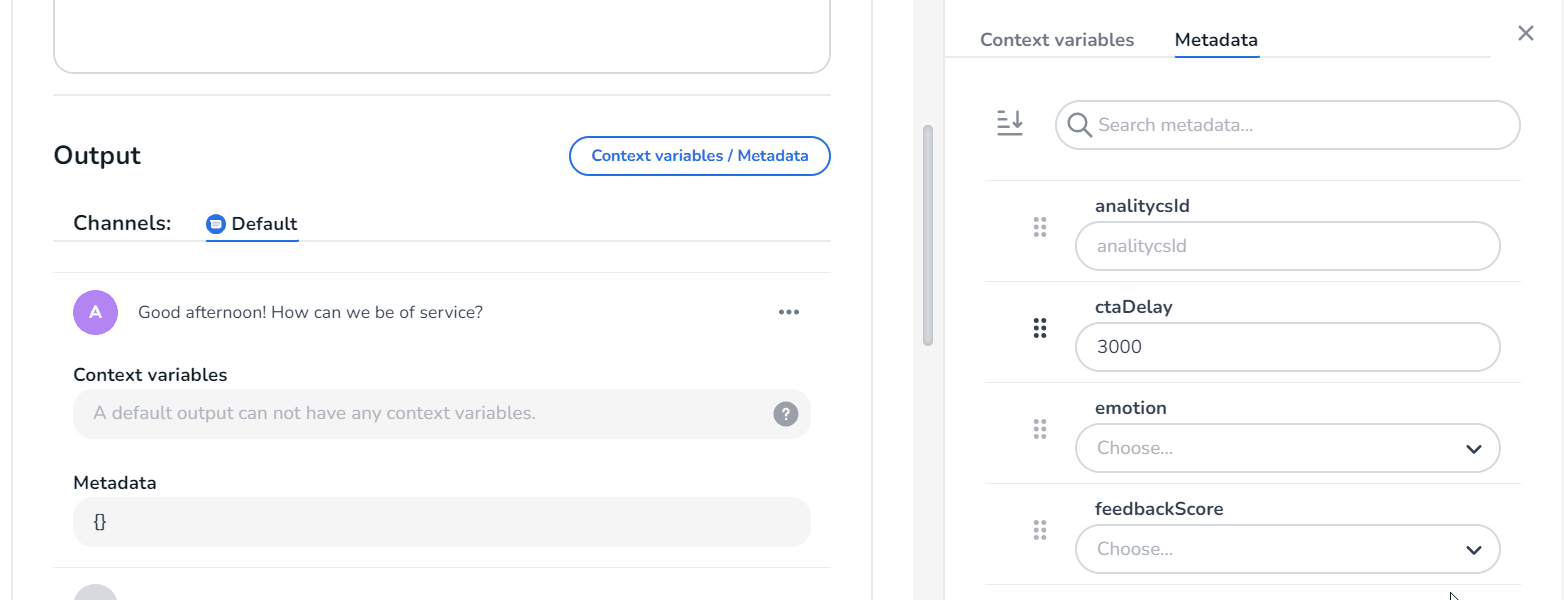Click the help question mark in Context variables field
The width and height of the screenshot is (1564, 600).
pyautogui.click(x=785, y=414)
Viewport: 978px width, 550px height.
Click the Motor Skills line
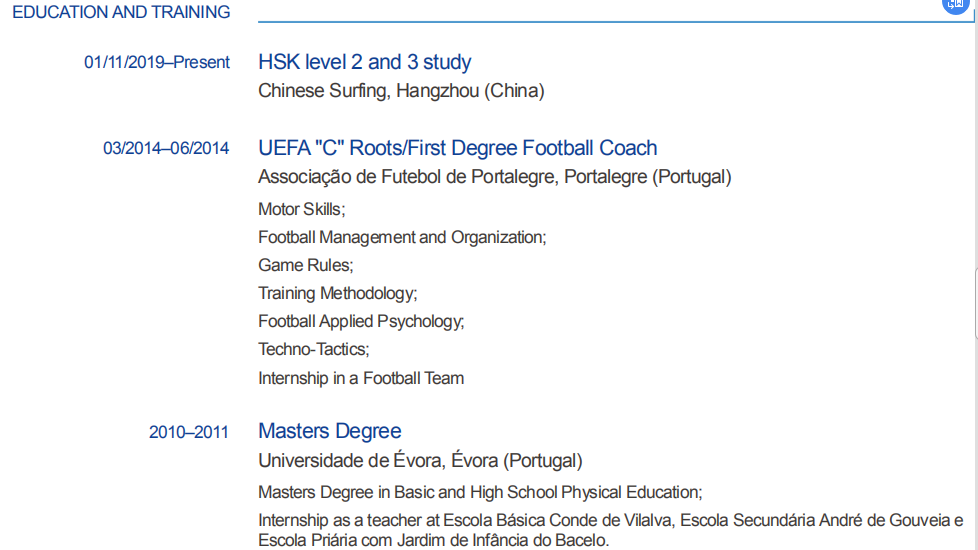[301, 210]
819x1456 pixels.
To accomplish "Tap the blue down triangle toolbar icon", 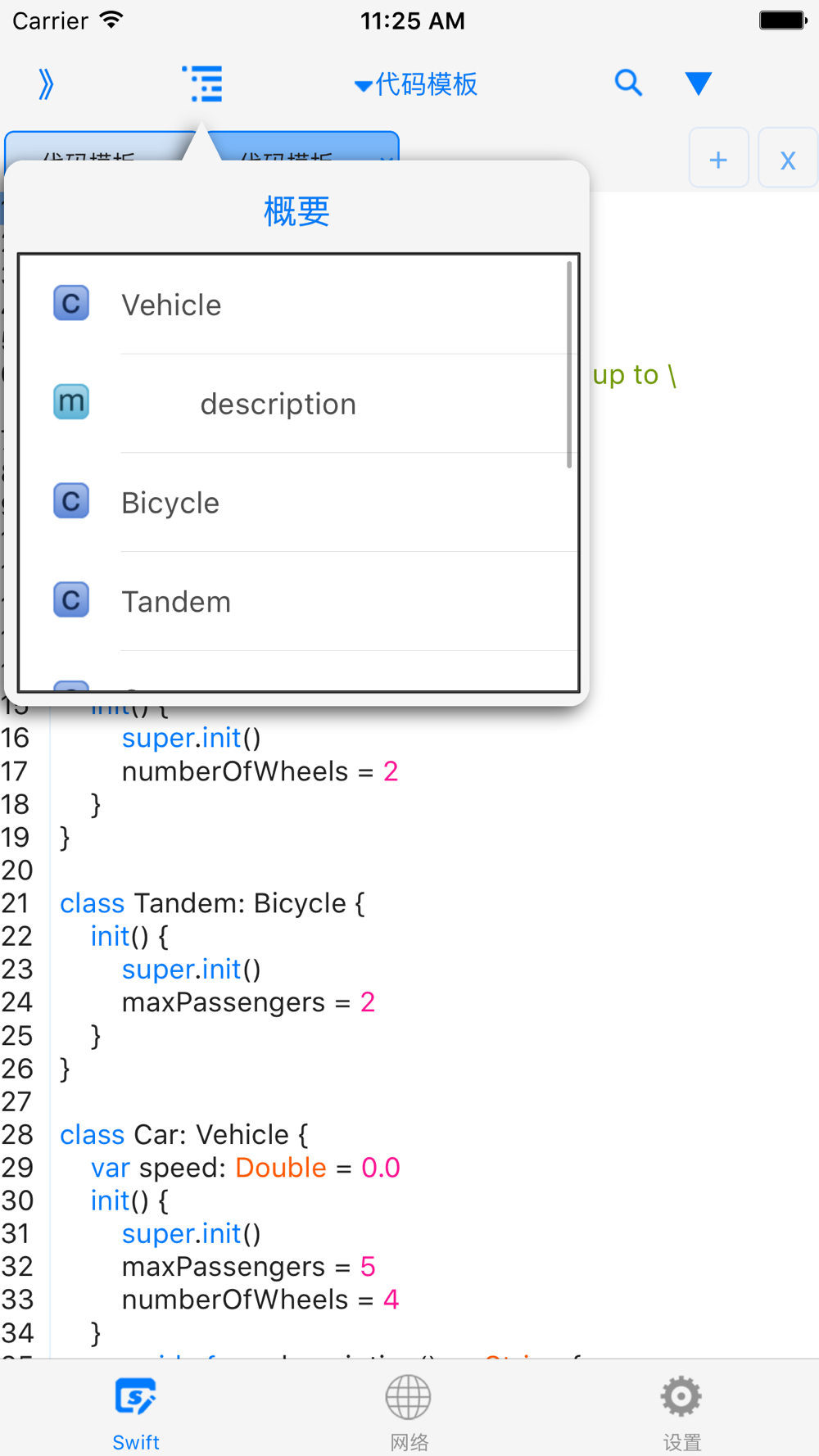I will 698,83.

---

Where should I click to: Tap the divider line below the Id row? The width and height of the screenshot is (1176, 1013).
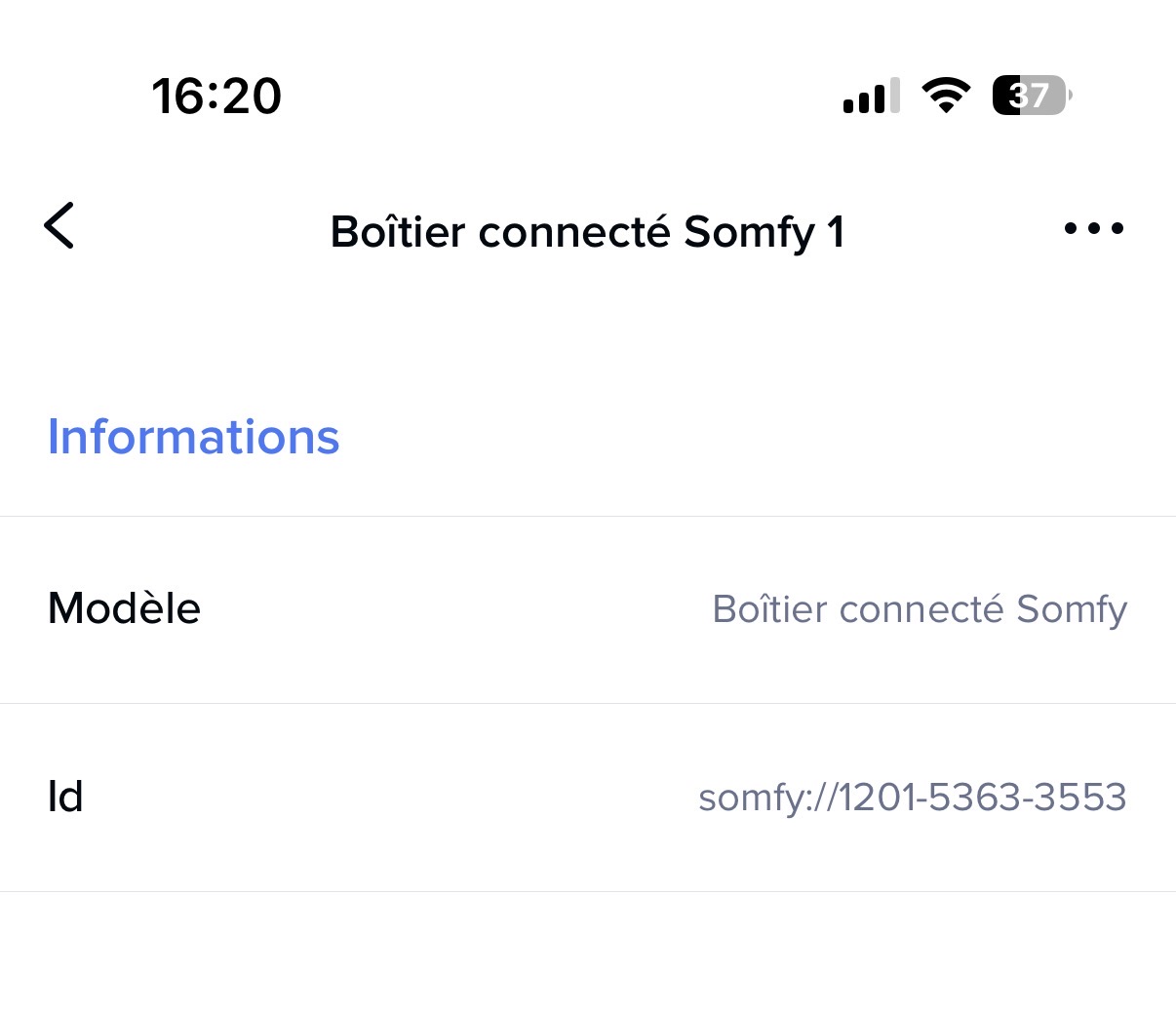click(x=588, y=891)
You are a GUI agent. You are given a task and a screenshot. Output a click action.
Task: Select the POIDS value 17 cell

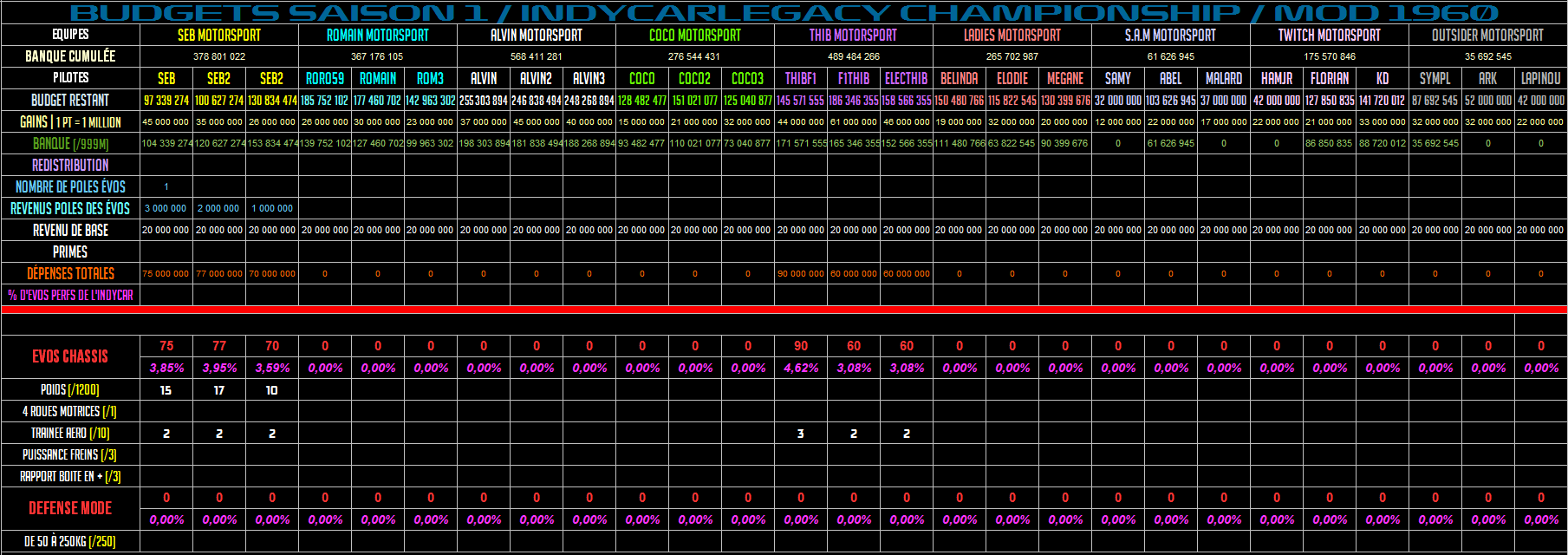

▸ **TASK TO COMPLETE**
Look above for the line with "You are a GUI" and the line with "Task: Select the POIDS value 17 cell". Write out those two lines and all the lines between them, exactly, and no others.

▸ **RESULT**
You are a GUI agent. You are given a task and a screenshot. Output a click action.
Task: Select the POIDS value 17 cell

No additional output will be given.